Estonian jewellery artist

Tanel Veenre (born 5 May 1977) is an Estonian jewellery artist and designer of brand Tanel Veenre.

== Life ==
Tanel Veenre was born in Tallinn and grew up in a family of artists and musicians. He studied under Kadri Mälk at the Estonian Academy of Arts where he graduated in 2005 after having taken part in an exchange program in Gerrit Rietveld Academy.

== Work ==
Tanel Veenre has participated since 1994 in at least 300 events between, fairs, shows, art gallery exhibitions and fashion shows in Estonia, Germany, United States of America, Spain, Portugal, Italy, Taiwan, China, Israel, Finland, Sweden, Brazil, Mexico etc. His body adornments have enhanced the windows of Selfridges retail store in London.
Tanel Veenre has been working as a fashion photographer (campaigns for Aldo Järvsoo, Monton, Ivo Nikkolo), journalist and editor (Muusa, Eesti Päevaleht, Eesti Ekspress).
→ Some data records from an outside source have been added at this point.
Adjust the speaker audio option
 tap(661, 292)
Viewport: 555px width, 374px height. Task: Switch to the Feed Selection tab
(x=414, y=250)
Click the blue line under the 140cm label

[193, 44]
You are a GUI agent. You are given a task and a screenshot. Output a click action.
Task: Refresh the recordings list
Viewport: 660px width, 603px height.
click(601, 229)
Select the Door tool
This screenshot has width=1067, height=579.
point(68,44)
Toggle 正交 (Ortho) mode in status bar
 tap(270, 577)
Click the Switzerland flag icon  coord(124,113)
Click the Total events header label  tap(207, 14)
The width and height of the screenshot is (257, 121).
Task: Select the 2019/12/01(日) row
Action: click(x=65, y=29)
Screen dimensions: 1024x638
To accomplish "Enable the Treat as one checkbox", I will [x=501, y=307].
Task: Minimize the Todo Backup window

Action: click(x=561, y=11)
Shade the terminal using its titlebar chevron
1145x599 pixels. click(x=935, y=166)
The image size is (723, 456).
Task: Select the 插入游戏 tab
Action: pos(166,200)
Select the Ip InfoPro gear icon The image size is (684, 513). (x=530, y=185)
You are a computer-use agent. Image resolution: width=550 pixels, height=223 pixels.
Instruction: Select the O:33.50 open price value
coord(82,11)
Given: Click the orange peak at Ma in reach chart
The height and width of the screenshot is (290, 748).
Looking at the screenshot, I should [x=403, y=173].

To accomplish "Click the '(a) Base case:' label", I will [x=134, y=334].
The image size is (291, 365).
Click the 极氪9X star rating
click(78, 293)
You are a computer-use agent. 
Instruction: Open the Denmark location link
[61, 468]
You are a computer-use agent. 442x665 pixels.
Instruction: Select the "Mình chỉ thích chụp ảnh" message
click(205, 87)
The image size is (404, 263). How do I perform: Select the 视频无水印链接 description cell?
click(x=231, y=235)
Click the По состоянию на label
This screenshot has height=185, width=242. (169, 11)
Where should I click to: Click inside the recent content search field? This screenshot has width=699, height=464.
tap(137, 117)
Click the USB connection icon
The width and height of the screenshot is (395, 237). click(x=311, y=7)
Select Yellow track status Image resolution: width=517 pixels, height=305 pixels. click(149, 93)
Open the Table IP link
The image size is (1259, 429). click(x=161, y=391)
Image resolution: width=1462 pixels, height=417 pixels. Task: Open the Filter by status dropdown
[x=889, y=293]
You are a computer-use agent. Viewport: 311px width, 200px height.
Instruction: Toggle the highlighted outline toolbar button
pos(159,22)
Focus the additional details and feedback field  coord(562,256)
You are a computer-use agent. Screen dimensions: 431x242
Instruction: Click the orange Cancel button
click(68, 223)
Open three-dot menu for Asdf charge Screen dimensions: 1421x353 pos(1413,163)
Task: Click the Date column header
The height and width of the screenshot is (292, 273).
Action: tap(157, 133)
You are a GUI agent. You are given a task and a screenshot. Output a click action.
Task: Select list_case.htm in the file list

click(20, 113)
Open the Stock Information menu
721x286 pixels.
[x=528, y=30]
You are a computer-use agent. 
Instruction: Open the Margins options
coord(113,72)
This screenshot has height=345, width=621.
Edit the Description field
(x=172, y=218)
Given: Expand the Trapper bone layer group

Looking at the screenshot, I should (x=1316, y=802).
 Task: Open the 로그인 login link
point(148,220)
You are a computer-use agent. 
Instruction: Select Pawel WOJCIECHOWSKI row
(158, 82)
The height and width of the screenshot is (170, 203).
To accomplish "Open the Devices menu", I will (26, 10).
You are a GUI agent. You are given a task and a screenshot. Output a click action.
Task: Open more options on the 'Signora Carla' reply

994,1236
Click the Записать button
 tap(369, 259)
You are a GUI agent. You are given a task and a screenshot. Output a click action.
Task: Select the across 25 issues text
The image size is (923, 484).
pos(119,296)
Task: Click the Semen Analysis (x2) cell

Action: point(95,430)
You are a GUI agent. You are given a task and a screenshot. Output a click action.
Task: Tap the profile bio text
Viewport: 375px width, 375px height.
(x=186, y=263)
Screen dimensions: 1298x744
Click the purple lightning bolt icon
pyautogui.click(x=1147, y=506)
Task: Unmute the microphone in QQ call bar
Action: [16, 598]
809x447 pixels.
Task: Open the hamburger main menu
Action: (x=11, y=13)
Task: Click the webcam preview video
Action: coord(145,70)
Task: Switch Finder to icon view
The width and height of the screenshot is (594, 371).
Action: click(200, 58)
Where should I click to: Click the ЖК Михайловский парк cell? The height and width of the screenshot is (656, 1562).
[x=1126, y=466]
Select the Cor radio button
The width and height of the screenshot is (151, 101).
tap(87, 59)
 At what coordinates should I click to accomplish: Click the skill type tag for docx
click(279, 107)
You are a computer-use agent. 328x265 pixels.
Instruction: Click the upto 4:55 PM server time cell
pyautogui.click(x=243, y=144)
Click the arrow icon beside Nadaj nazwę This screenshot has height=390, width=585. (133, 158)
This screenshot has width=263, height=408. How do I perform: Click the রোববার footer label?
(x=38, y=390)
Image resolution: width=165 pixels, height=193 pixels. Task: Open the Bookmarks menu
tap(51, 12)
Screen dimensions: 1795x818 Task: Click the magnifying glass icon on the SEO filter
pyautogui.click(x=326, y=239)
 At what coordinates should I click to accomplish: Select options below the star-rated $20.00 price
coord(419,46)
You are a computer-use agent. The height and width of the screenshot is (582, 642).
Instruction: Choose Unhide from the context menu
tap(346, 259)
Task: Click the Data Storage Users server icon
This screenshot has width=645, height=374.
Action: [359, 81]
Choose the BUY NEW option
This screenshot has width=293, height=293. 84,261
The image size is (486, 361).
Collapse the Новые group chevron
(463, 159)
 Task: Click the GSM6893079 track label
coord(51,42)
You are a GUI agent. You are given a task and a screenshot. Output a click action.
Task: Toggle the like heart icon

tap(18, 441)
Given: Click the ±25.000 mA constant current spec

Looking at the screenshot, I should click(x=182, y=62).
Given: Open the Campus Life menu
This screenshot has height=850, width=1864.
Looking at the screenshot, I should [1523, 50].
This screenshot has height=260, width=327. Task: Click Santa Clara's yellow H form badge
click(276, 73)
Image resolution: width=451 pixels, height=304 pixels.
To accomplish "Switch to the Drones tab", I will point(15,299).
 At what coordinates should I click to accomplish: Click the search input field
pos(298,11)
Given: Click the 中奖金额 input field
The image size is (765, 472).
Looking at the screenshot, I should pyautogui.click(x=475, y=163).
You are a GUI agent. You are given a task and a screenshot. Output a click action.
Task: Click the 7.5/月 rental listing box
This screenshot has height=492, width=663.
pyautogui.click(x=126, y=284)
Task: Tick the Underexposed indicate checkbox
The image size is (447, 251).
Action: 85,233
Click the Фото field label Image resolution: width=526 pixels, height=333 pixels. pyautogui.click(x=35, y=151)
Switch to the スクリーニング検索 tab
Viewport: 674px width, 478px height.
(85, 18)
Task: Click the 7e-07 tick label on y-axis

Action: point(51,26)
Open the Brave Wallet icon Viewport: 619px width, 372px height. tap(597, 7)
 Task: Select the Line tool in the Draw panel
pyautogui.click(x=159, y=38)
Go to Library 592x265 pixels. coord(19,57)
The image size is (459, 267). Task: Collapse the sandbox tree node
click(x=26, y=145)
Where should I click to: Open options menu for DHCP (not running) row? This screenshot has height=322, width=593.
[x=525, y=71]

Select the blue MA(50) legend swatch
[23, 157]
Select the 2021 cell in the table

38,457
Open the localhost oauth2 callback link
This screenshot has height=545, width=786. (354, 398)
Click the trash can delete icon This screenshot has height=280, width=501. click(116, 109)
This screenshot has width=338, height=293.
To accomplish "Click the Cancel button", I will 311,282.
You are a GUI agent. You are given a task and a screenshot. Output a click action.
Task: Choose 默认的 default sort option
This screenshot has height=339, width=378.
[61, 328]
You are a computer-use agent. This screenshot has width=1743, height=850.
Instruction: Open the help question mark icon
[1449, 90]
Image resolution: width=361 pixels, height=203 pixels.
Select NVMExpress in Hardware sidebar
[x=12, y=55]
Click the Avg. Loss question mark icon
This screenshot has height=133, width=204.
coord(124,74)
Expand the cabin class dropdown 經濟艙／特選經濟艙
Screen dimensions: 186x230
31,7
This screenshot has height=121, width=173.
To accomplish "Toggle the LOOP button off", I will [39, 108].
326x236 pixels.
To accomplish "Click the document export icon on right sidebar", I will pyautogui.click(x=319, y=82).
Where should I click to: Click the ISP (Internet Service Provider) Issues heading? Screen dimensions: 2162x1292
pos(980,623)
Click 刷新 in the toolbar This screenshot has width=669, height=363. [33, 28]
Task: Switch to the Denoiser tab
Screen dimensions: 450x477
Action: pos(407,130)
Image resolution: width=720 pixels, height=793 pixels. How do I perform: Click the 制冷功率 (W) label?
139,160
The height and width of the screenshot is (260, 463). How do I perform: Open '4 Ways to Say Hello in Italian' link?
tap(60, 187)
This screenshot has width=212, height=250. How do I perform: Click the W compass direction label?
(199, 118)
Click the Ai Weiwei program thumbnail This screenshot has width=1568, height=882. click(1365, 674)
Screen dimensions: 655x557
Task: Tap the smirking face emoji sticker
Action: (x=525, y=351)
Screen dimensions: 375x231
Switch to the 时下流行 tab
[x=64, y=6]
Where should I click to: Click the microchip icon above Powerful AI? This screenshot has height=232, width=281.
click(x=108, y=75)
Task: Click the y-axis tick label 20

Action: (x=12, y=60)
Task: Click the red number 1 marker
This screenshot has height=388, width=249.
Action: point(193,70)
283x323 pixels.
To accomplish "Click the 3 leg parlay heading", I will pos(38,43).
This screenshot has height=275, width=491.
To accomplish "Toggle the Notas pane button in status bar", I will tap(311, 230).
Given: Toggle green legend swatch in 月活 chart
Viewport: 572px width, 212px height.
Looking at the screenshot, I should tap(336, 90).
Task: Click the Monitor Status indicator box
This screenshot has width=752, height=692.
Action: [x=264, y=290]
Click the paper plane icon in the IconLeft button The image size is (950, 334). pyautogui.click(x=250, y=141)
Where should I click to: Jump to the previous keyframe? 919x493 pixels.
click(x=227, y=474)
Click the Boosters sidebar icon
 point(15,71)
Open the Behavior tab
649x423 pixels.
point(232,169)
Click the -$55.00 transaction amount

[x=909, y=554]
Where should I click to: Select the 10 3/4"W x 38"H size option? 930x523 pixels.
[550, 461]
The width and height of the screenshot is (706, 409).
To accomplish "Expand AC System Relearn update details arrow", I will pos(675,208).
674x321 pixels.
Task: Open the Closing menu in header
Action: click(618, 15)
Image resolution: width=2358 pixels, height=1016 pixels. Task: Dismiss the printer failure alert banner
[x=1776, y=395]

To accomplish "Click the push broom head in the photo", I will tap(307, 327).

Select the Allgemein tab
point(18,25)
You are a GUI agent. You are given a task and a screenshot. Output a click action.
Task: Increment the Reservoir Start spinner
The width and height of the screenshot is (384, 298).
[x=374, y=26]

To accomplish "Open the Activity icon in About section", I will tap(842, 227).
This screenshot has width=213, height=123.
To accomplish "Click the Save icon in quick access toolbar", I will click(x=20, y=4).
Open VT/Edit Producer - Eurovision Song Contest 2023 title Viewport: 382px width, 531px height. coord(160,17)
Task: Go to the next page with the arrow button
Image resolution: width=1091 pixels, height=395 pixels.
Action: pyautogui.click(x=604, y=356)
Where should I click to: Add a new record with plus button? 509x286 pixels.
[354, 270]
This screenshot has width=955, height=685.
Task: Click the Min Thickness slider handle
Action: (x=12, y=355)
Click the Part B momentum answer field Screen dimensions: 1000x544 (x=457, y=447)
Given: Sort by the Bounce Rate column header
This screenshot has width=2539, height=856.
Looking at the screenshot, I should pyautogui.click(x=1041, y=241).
He has been giving lectures and workshops in Konstfack, China Academy of Art, Tainan National University of the Arts, Monterrey Institute of Technology and Higher Education, Shenkar College of Engineering and Design, Oslo National Academy of the Arts and in many other institutions.
Since 2012 professor in Estonian Academy of Arts.
Tanel Veenre is a board member of Art Jewelry Forum.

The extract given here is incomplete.